人β防御素3和γ干擾素在MAPK信號通路中的相互誘導及聯合抗甲型流感病毒的機制*

唐源,祝潔,楊小余,張乙進,羅紅,江滟,3***

(1.貴州醫科大學 醫學檢驗學院 臨床微生物與免疫學教研室,貴州 貴陽 550004;2.貴州醫科大學 實驗動物中心,貴州 貴陽 550025;3.貴州醫科大學附屬醫院 臨床檢驗中心 微生物免疫科,貴州 貴陽 550004)
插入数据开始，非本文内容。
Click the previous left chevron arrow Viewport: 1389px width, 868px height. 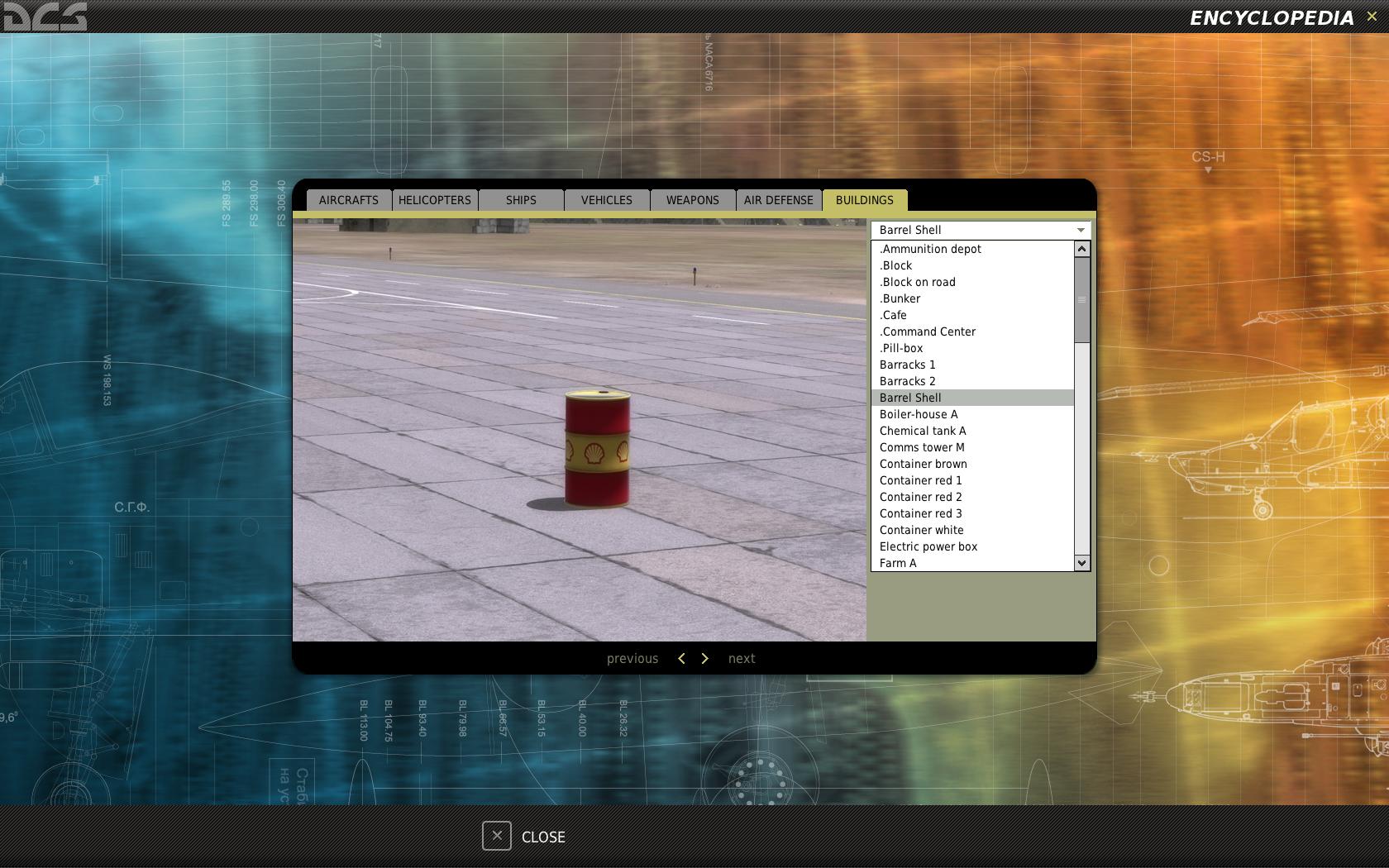pyautogui.click(x=681, y=658)
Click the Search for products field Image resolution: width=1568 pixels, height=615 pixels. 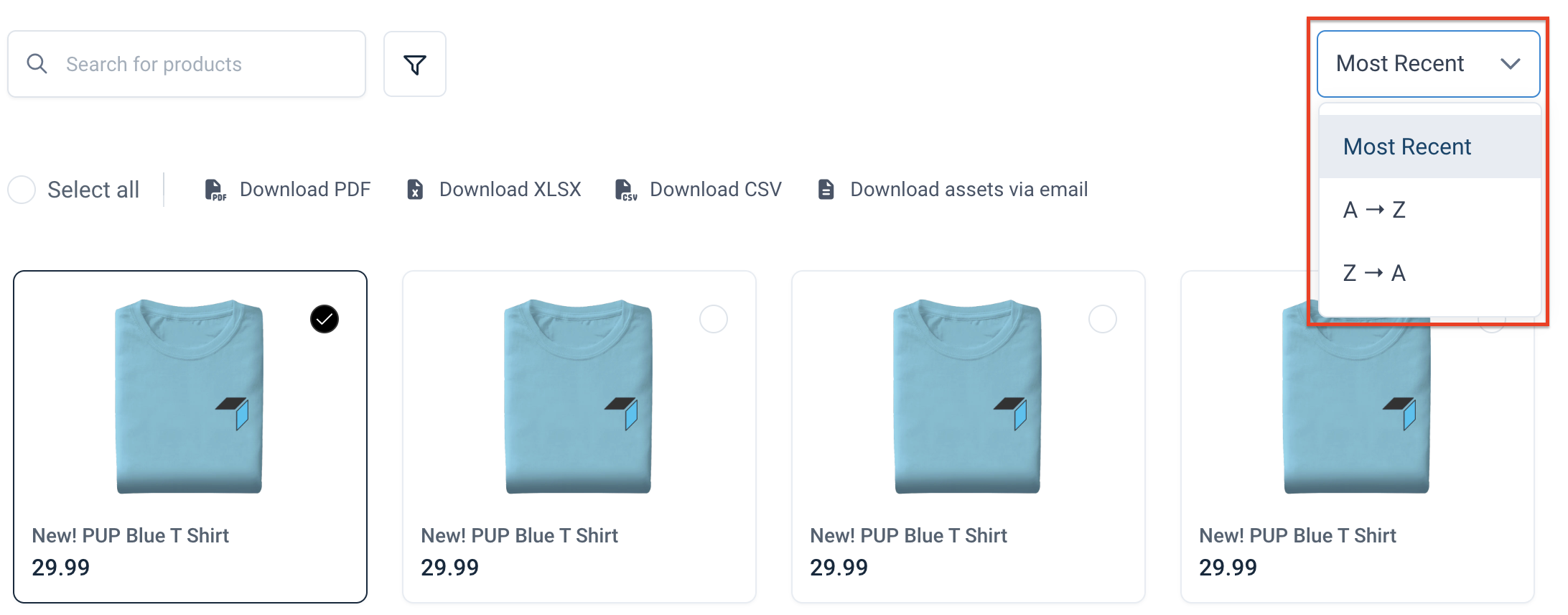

甲型流感病毒(influenza A virus,IAV)是常見的呼吸道病原體,具有高度傳染性[1-3]。據報道,IAV 感染每年可導致29萬～65萬人死亡,嚴重威脅人類健康[4]。黏膜上皮細胞分泌的抗病毒蛋白可直接殺死流感病毒、激活吞噬細胞并誘導其他抗病毒蛋白的產生[5-6]。β防御素3(β defensin-3,BD-3)屬于抗菌肽家族[7],處于抗病毒免疫的第一道防線,BD-3和γ干擾素(interferon-γ,IFN-γ)在IAV感染早期表達顯著上調[8-9]。本課題組前期研究表明,BD-3可抑制IAV進入細胞,并增強小鼠對流感病毒的抵抗力[10];此外,還可誘導其他抗病毒蛋白的生成、抑制IAV復制[10]。例如,BD-3可誘導NK細胞分泌抗病毒蛋白IFN-γ[11],IFN-γ是Ⅱ型干擾素的唯一成員,其產生對于病毒的清除和適應性免疫反應的發生發展至關重要。盡管IFN-γ不能直接殺死IAV,但是它可誘導干擾素刺激基因 (interferon-stimulated genes,ISGs)來抑制IAV[12-14]。研究表明,在角質細胞和人臍靜脈內皮細胞中,IFN-γ可誘導人β防御素3(human β defensin-3,HBD3)的表達[15- 16],并認為HBD3和IFN-γ的表達均與絲裂源活化蛋白激酶(mitogen-activated protein kinase,MAPK)通路的激活相關[17-18],但其中的機制仍不清楚。本研究基于MAPK通路,探討在人支氣管上皮細胞(human bronchial epithelial cell line,HBEpiC)BEAS-2B中,HBD3和IFN-γ在抗IAV中的作用及機制。

1 材料與方法

1.1 實驗材料

1.1.1細胞和病毒株 BEAS-2B細胞購自中國科學院昆明細胞庫,IAVA/PR/8/34(H1N1)毒株由本實驗室保存。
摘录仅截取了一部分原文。